Septembre tirait à sa faim et le temps faisait un effort concerté pour changer. Le ciel était désormais plus lavande que bleu, et il flottait dans l’air de feuilles affadies, amollies, lâchant prise, en perte de vitesse.
(page 151)
Durant toute la journée, un soleil humide avait tenté de s'extraire d'un nuage gris, dépenaillé, sans contours, pour finir par renoncer et se laisser sombrer derrière l'horizon.
Parfois l’âme pouvait être derrière le corps, peut-être, mais parfois elle pouvait être à côté ou en dessous, ou au-dessus, mais oui, actuellement, elle se trouvait à l’intérieur. Un livre, par exemple, avait son âme dans le creux entre les deux pages du milieu. C’était typique des choses pliables. Comme les papillons qui avaient l’âme où leurs deux ailes se rejoignaient.
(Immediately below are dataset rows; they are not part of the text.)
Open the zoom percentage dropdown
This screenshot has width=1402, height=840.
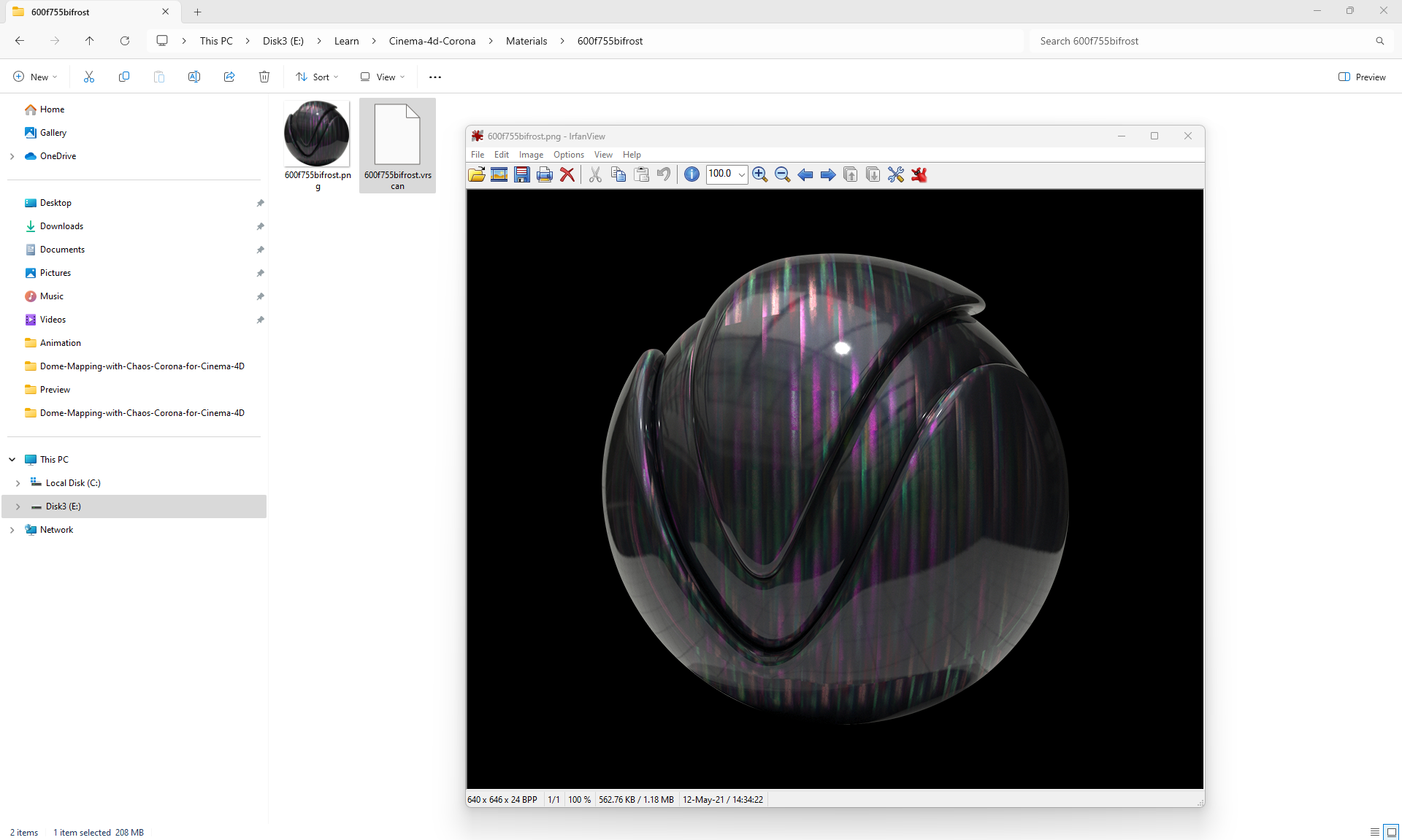point(742,174)

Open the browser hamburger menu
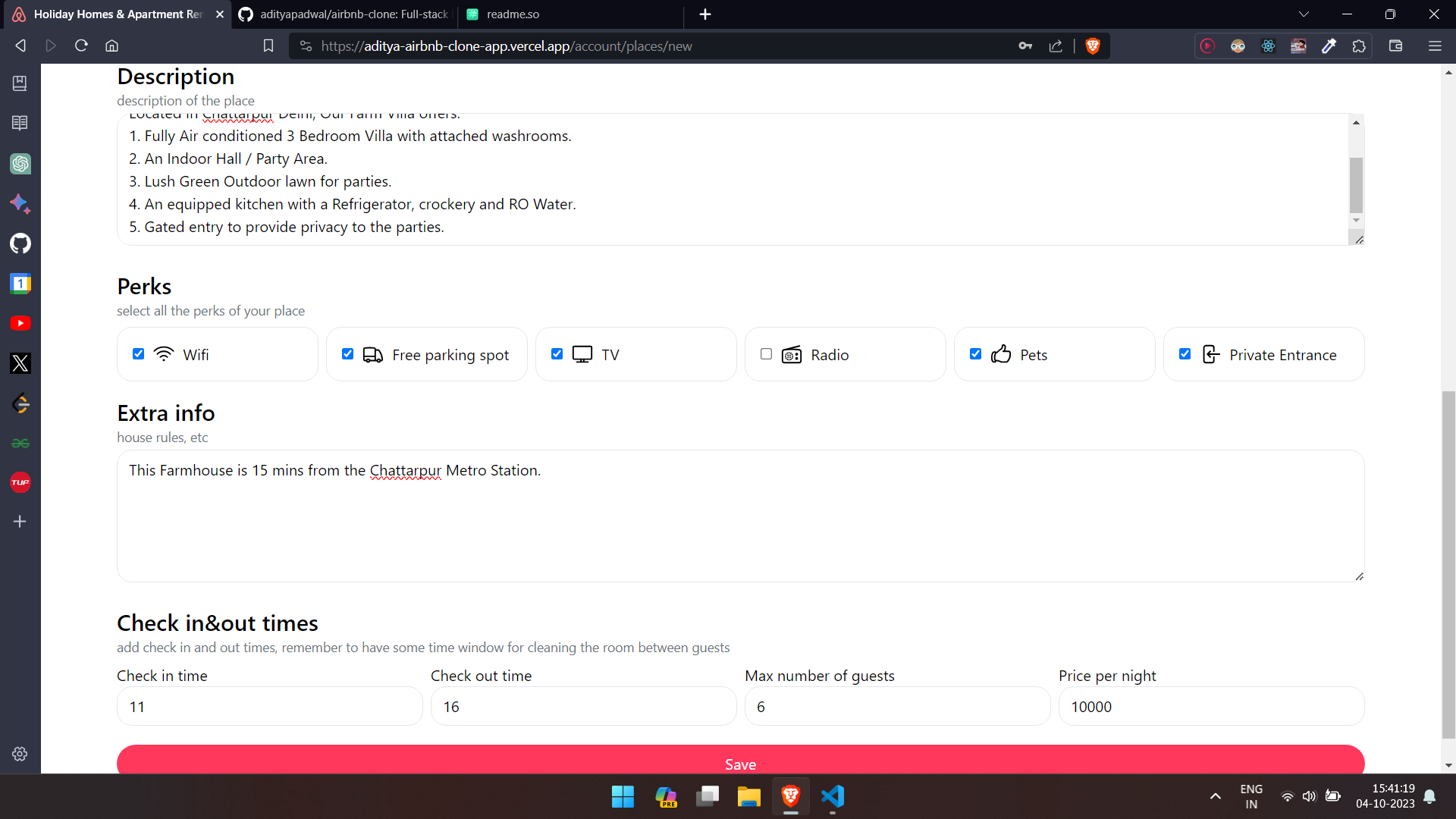tap(1436, 46)
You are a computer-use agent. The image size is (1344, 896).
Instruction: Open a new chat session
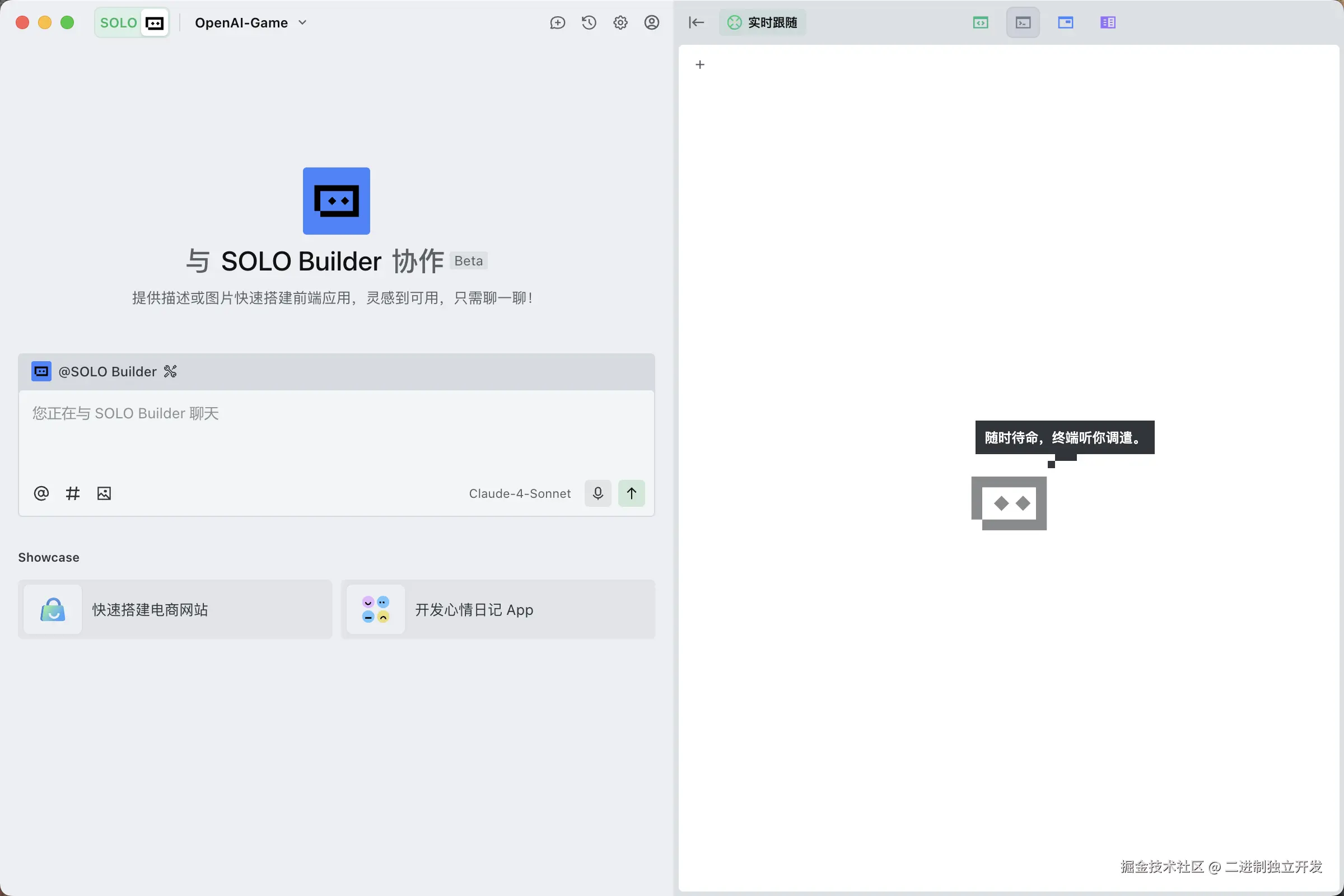557,23
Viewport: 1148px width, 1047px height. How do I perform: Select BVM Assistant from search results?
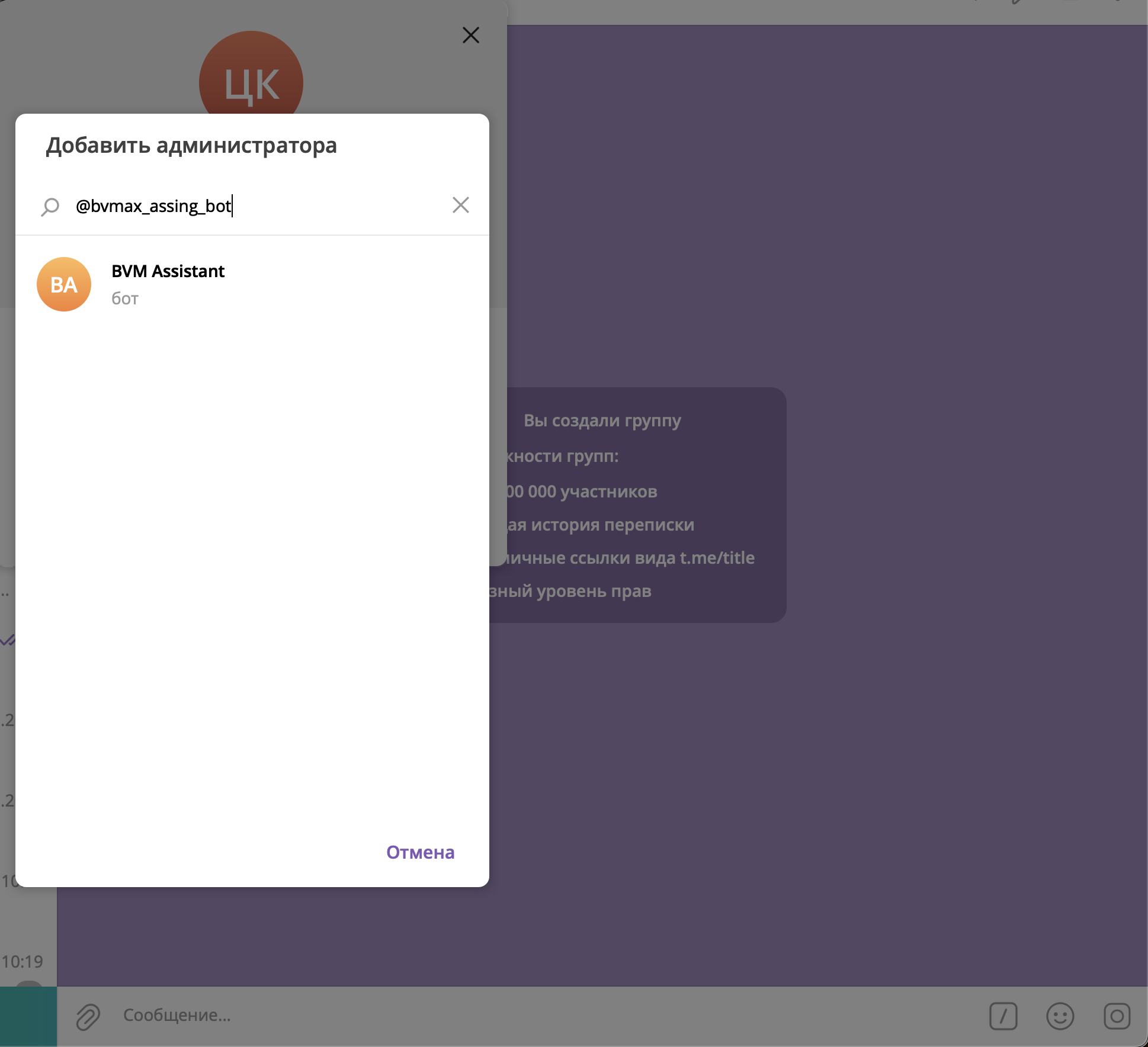tap(168, 271)
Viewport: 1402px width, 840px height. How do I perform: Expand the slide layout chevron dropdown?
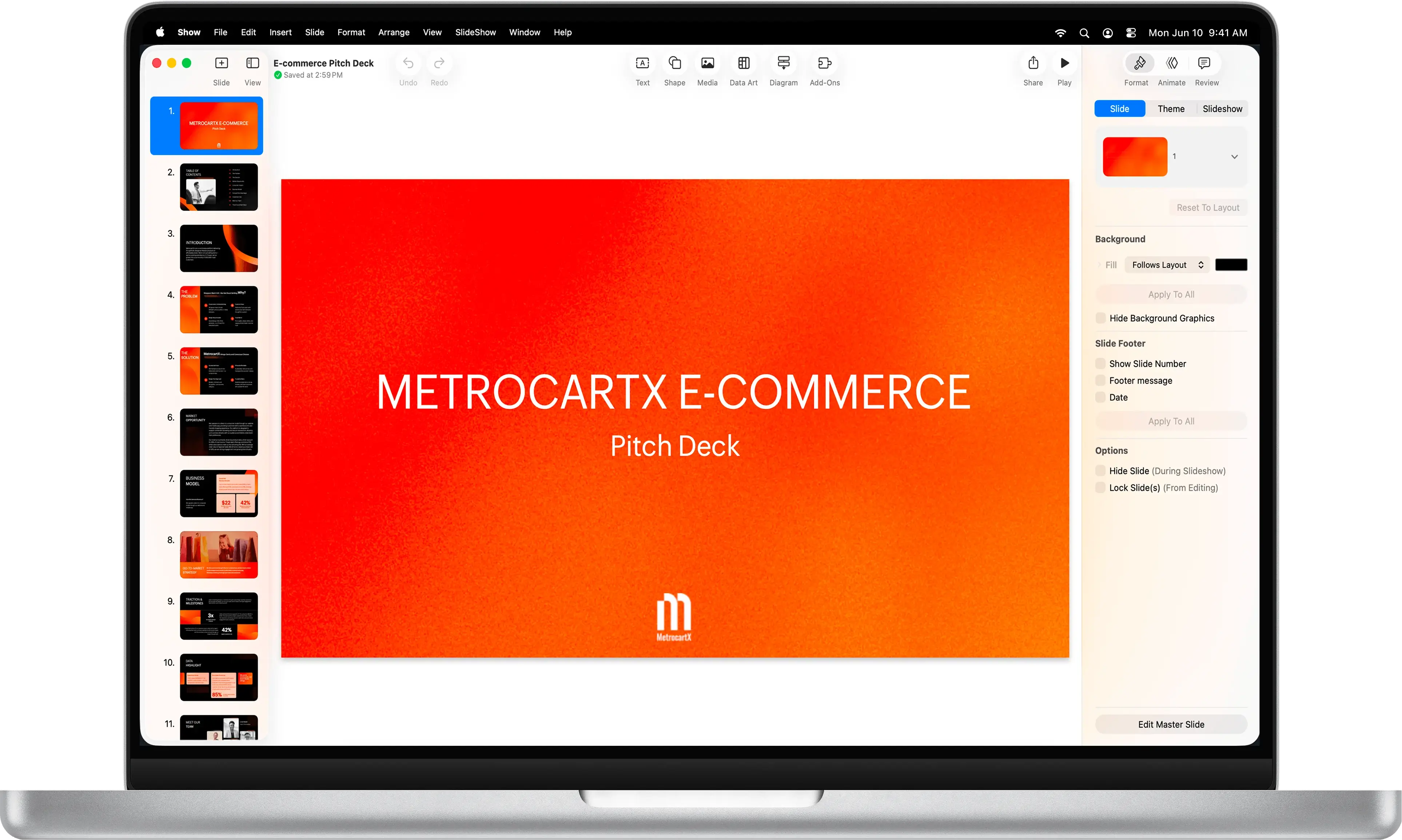(1234, 157)
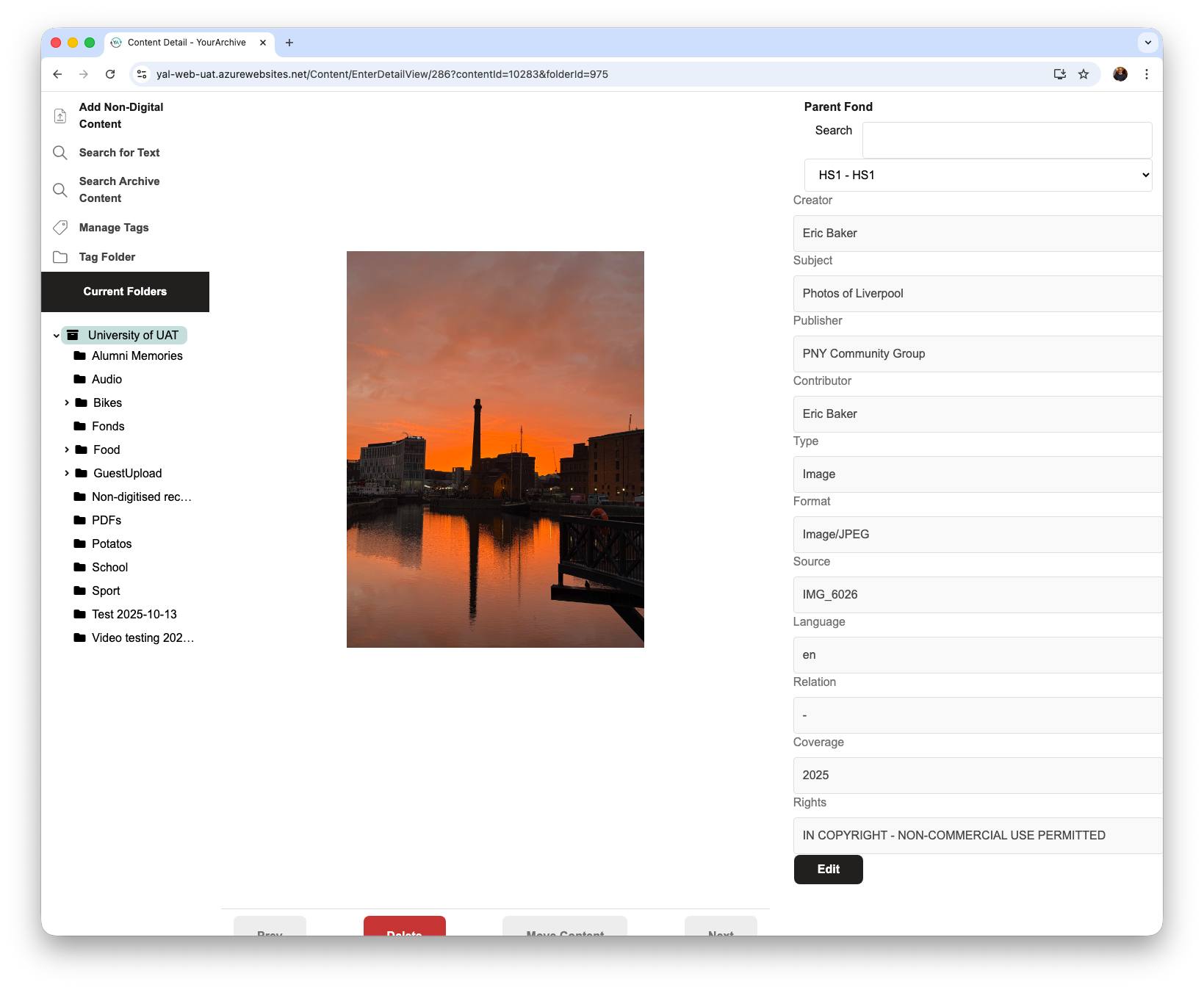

Son frère aîné avait été tué au Viêt-nam. Ses parents, qui ne s’en étaient jamais remis, avaient succombé au genre de maladie dont meurent les gens recrues de chagrin : crise cardiaque pour son père, cancer de l’estomac pour sa mère.
(page 93)
Celle-ci avait trop regardé de clips vidéo. Elle cherchait à ressembler à ces blondes anémiques, coiffées en pétard, qui se trémoussent derrière le groupe. Elle avait le cheveu gras. Un piercing dans le nez. Son jean s’accrochait à la saillie de ses os iliaques. Le genre avec qui Craig aurai pu sortir quelques semaines, là-bas à la maison.
(pages 16-17)
Je porte une chemise de nuit faite de brume, dans laquelle je suis invisible.
L’hiver nous est tombé dessus en petits fragments célestes brillants d’oxygène et d’éther, qui viennent frapper le sol comme de minuscules éclats de verre froid.
Allaient-ils, Clark et elle, et ce merveilleux miracle des jumeaux, se muer, comme cela semblait désormais l’usage, en un de ces systèmes de garde alternée ? En un dispositif défini et paraphé par un juge ? Du jeudi au lundi avec Mira. Du lundi au jeudi avec Clark. Ou bien une semaine chacun ? Ou de quinze jours en quinze jours ? Jours de vacances pris en compte et partagés en deux parties absolument égales ?
(page 249)
Personne ne naît sans héritage.
Comment avait-elle pu croire pendant toutes ces années, qu'il en était autrement?
Holly aurait dû savoir mieux que quiconque que les gènes sont le destin.
Que le passé réside en soi.
Qu'à moins de le trancher ou de se le faire amputer par opération chirurgicale, il vous suit jusqu'au jour de votre mort.